# Task requirements:
Set down, exactly as written, the lines from the top of the data to the line that holds "Task: Select the Marlin_main.cpp file tab", and omit the pictures.

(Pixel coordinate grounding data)

════════════════════

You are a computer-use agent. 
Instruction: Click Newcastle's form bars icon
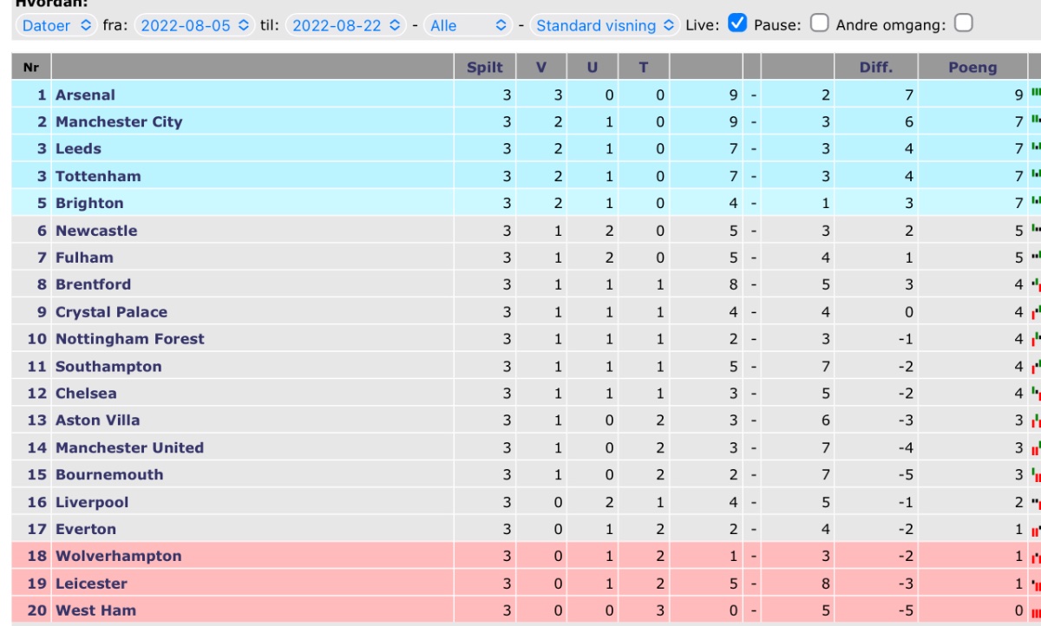click(1036, 230)
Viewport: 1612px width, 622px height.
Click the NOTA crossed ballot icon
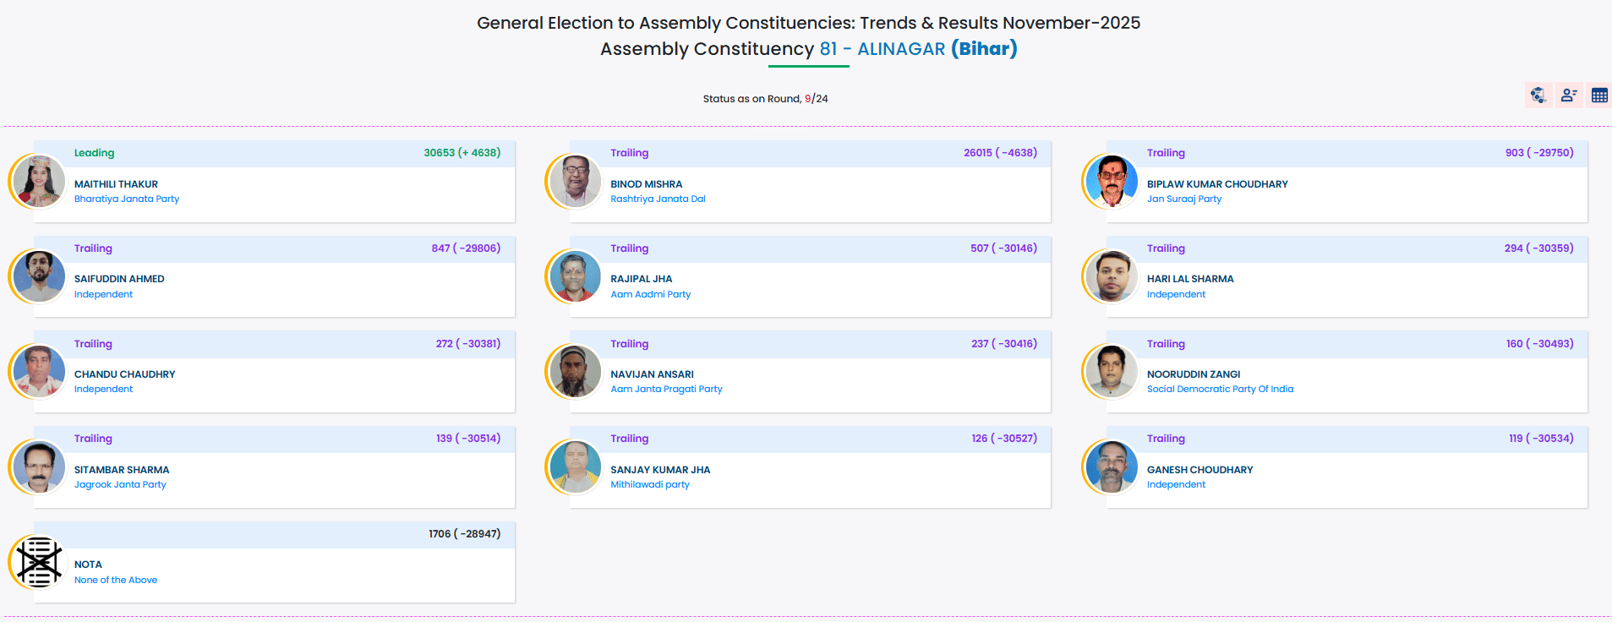pos(39,562)
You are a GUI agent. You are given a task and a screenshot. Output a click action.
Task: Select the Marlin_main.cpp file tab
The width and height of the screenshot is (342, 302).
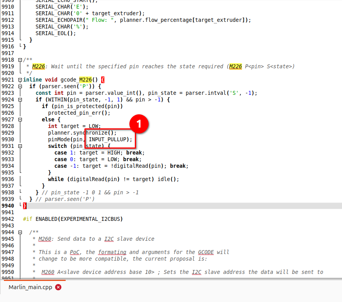pos(30,287)
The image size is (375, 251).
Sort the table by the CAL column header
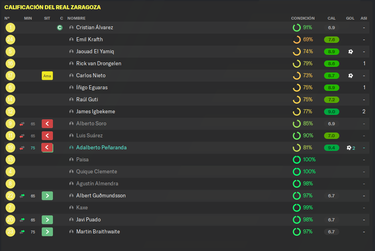[331, 18]
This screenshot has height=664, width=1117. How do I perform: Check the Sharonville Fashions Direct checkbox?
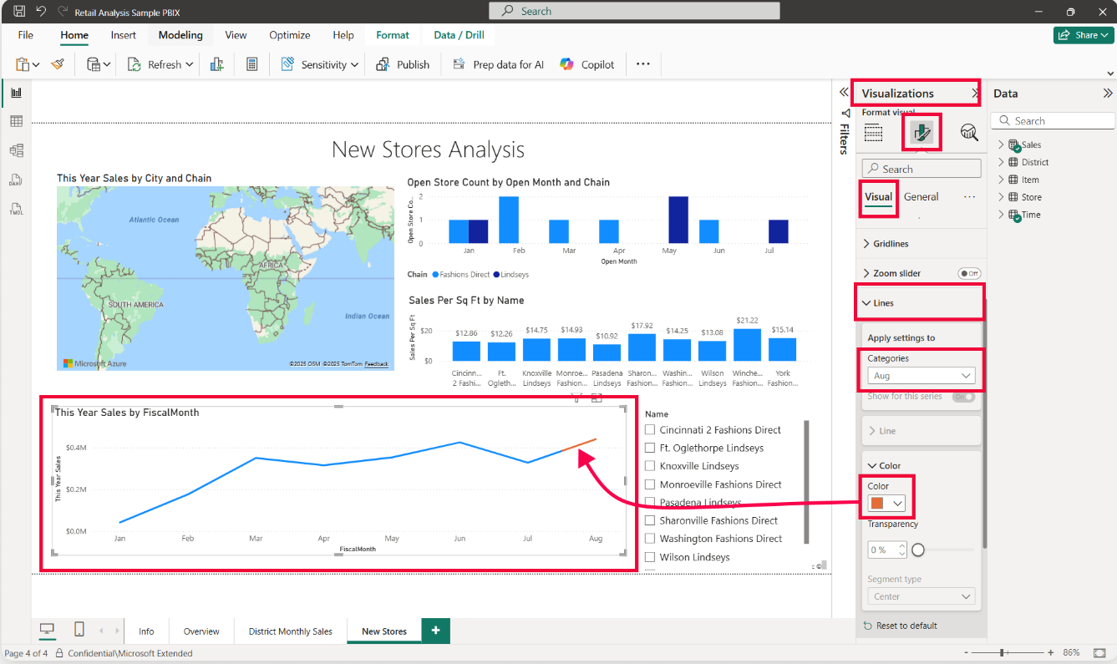(651, 520)
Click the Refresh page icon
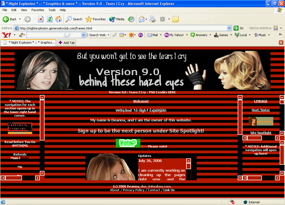Image resolution: width=285 pixels, height=205 pixels. [50, 19]
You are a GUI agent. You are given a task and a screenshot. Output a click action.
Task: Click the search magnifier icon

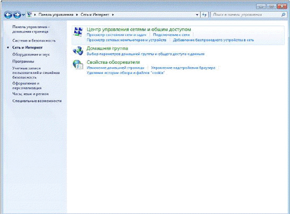[283, 14]
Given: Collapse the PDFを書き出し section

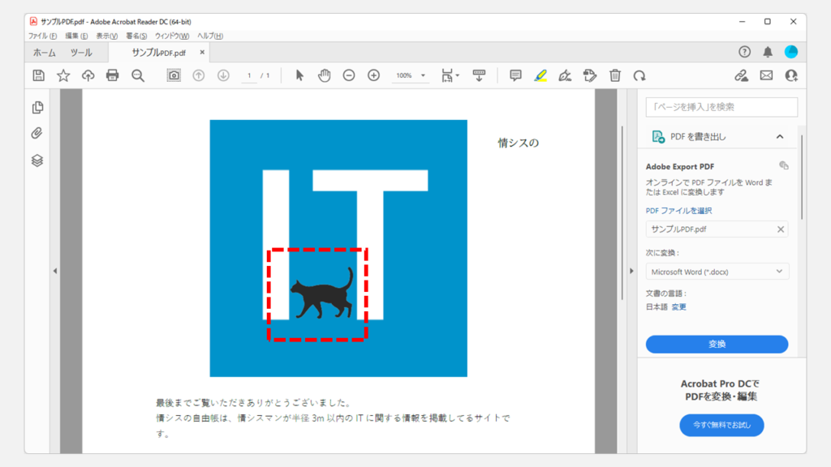Looking at the screenshot, I should [780, 137].
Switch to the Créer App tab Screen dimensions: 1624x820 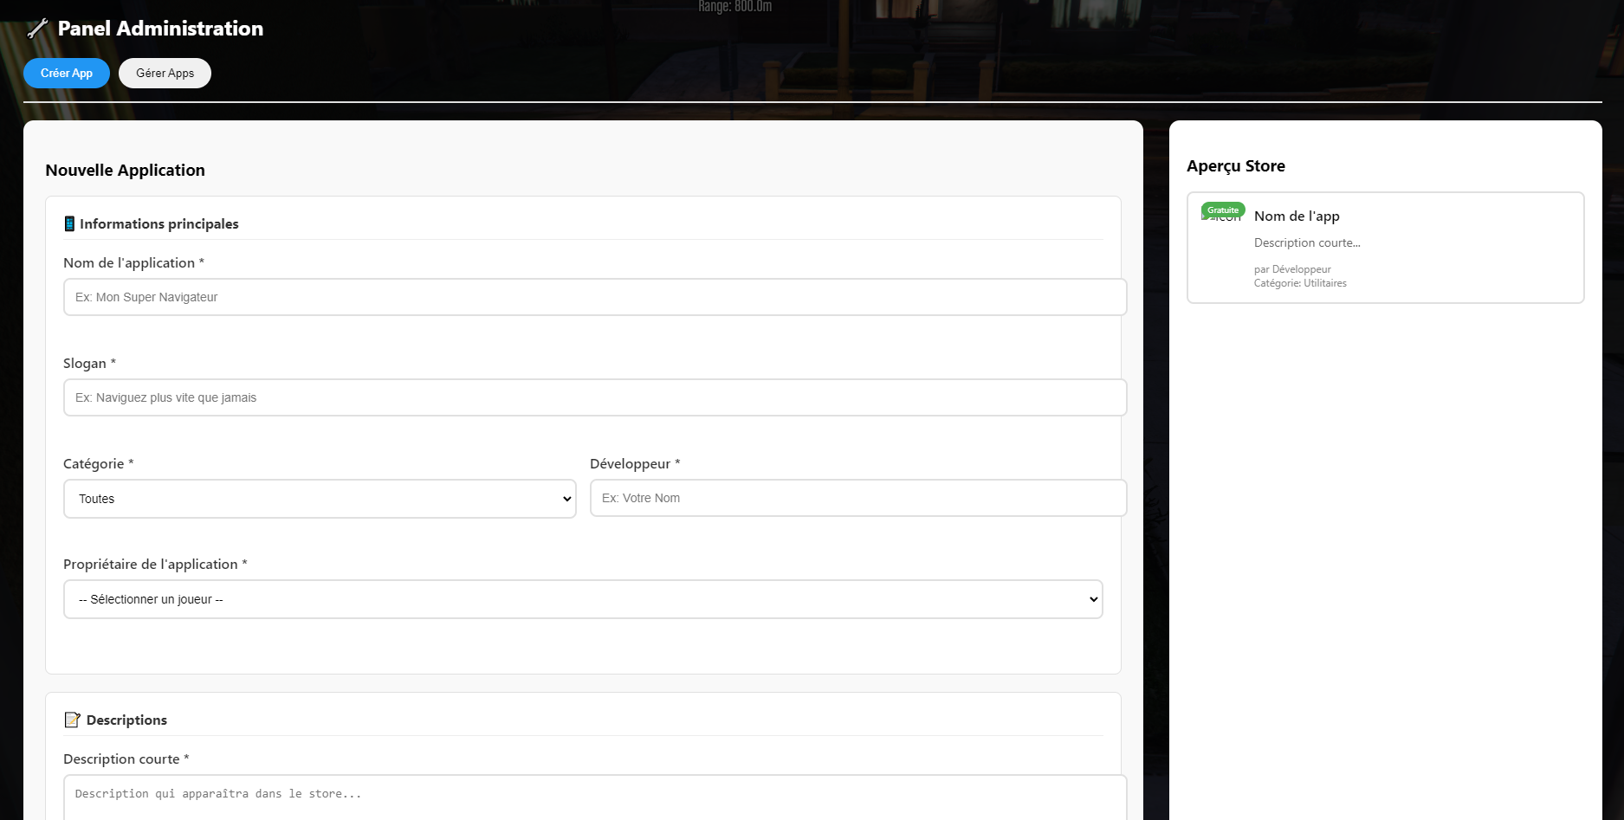(x=67, y=74)
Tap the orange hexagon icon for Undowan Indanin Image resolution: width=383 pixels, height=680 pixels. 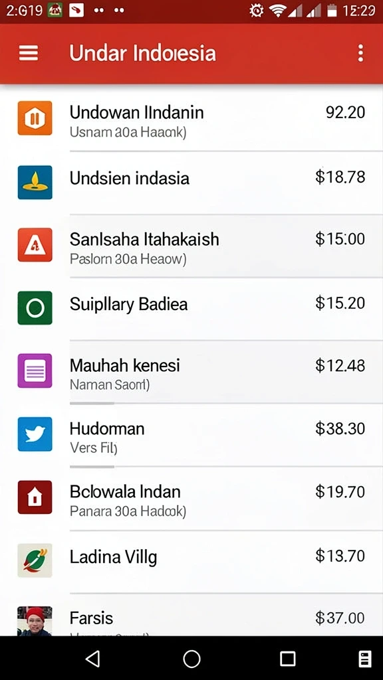[35, 118]
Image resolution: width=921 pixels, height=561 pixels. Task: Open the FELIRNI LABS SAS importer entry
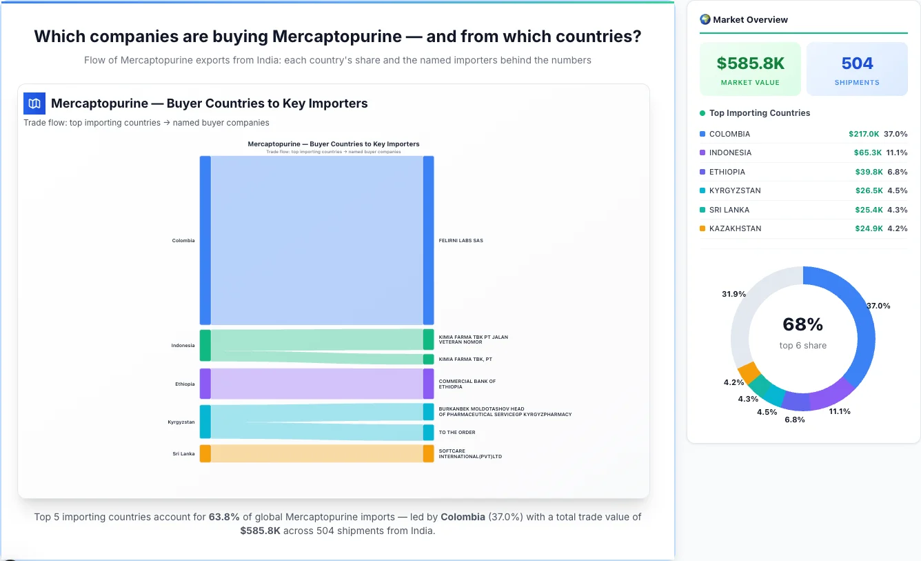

════════════════════

# Answer box:
You are a computer-use agent. 
Instruction: Click Newcastle's form bars icon
click(1036, 230)
Viewport: 1612px width, 622px height.
Click the NOTA crossed ballot icon
pos(39,562)
You are a GUI agent. You are given a task and a screenshot. Output a click action.
Task: Select the Marlin_main.cpp file tab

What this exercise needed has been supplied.